* What you should do *
Write out the lines below as a JSON list of strings, one string per line, omitting blank lines and leaving out the pictures.
=== Record excerpts ===
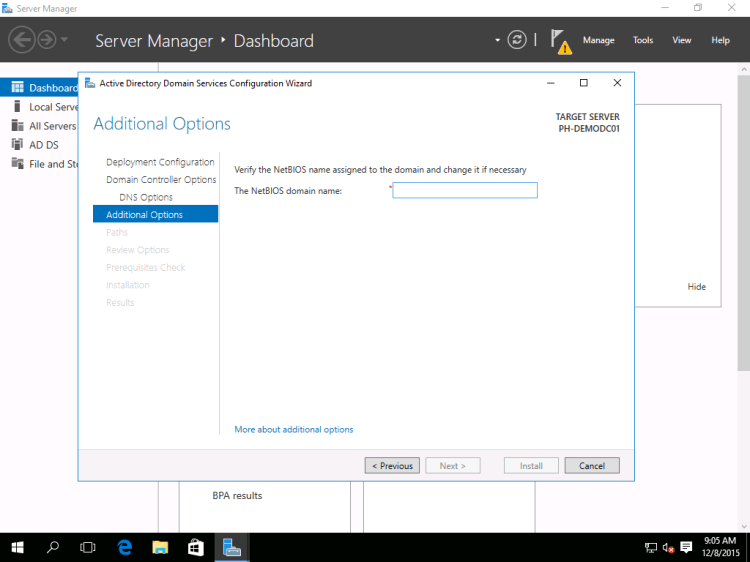This screenshot has width=750, height=562.
Task: Open Microsoft Edge from the taskbar
Action: click(x=125, y=547)
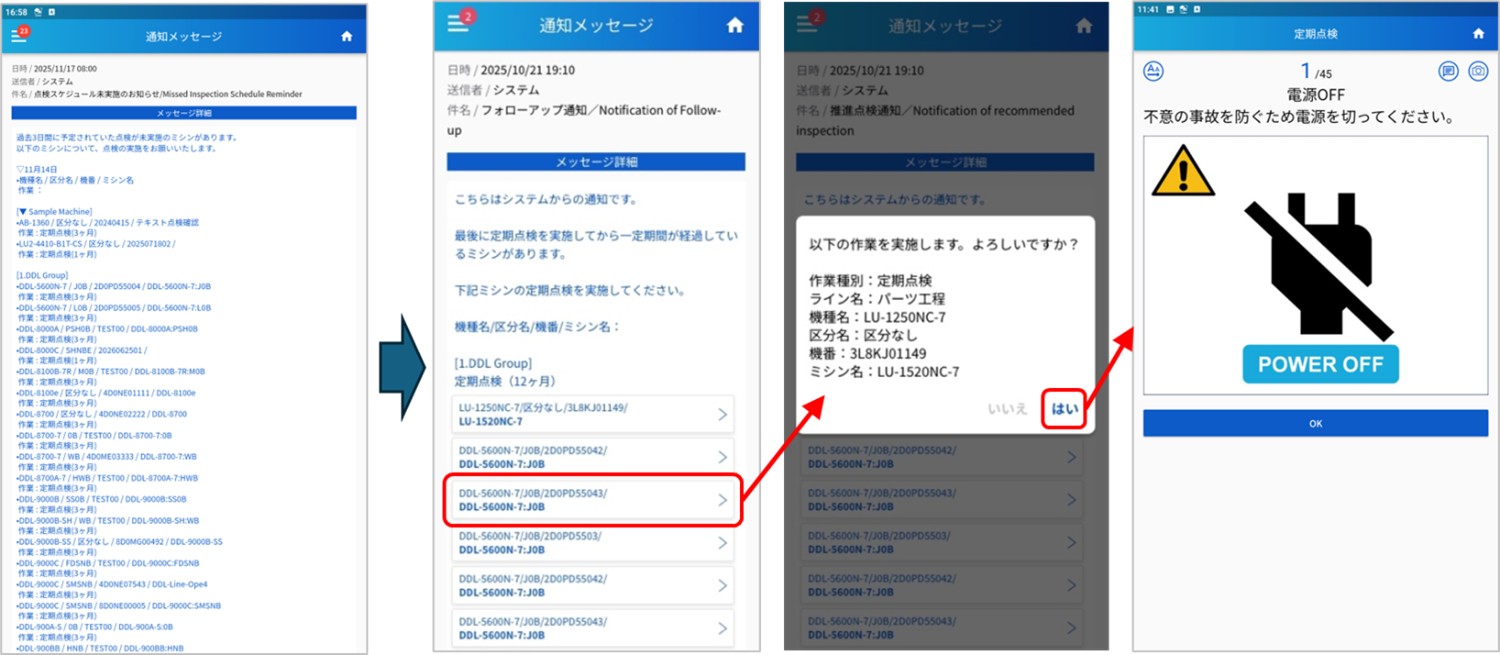Click the yellow warning triangle icon
The height and width of the screenshot is (655, 1500).
tap(1182, 172)
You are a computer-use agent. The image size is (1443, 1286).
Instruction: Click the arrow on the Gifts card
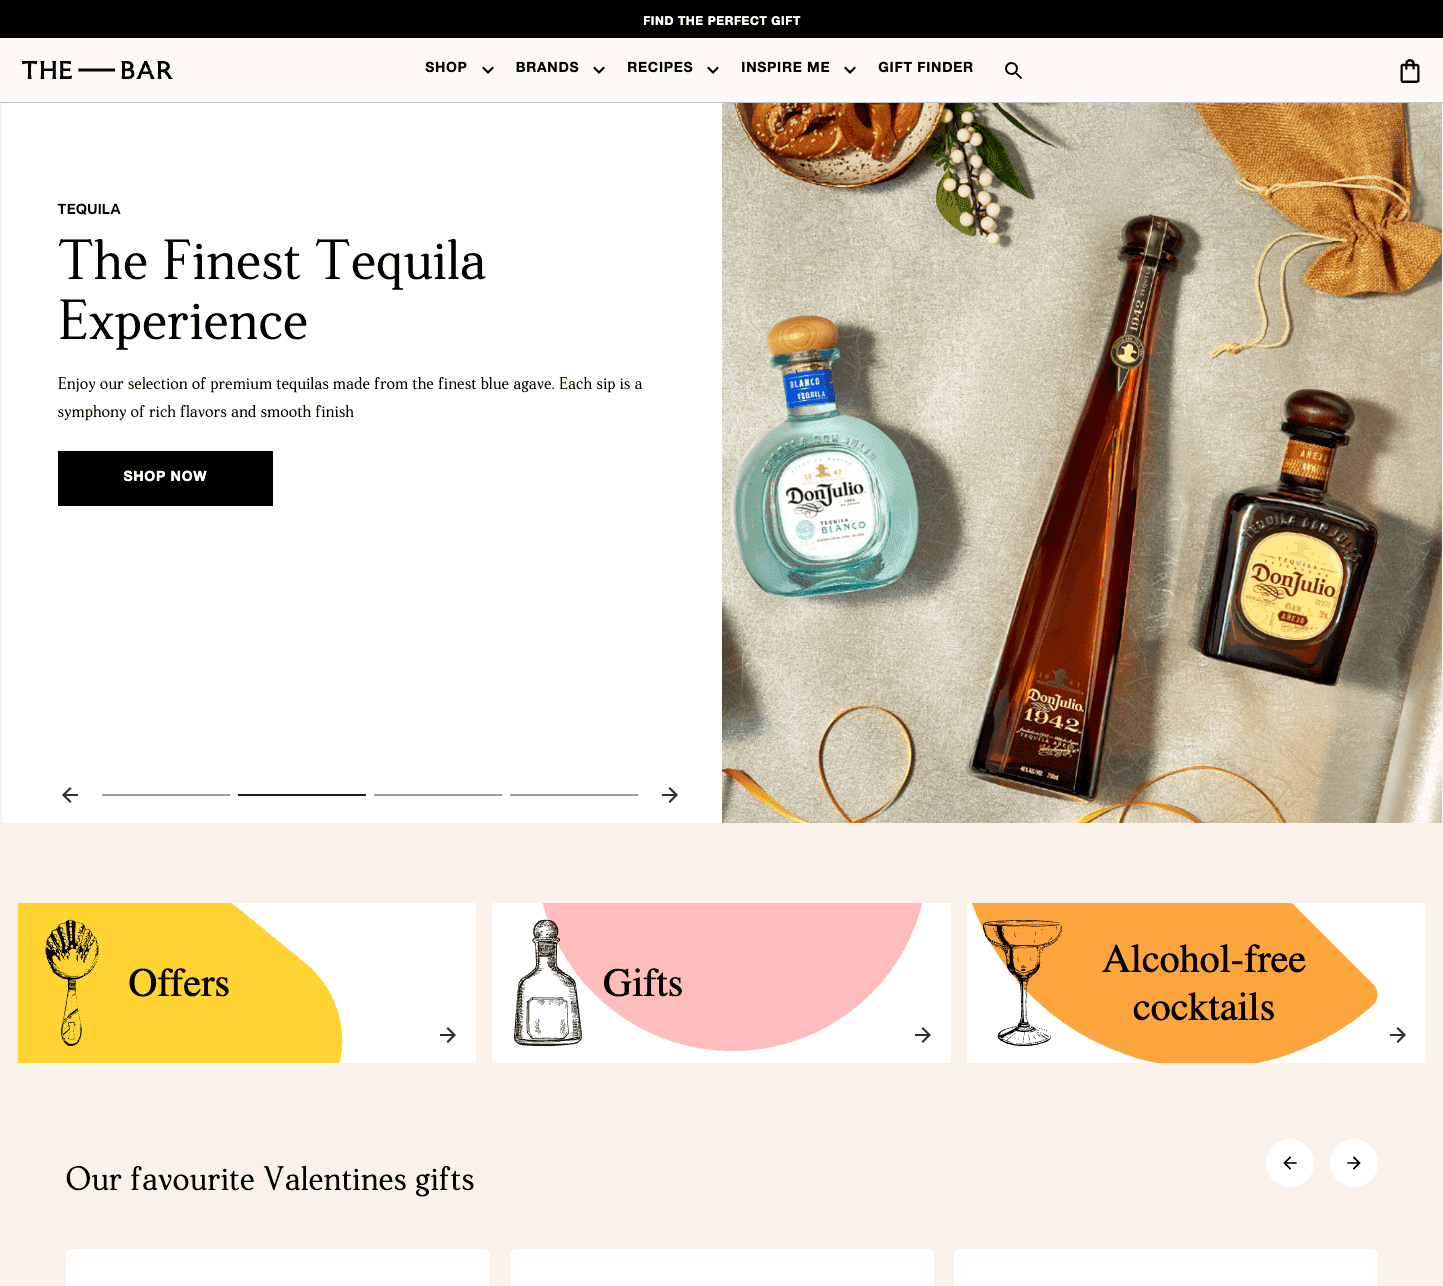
===
* Exercise output *
[
  "This screenshot has width=750, height=562.",
  "Task: Open Microsoft Edge from the taskbar",
  "Action: click(x=125, y=547)",
  "Click the yellow warning triangle icon",
  "The height and width of the screenshot is (655, 1500).",
  "tap(1182, 172)",
  "You are a computer-use agent. The image size is (1443, 1286).",
  "Instruction: Click the arrow on the Gifts card"
]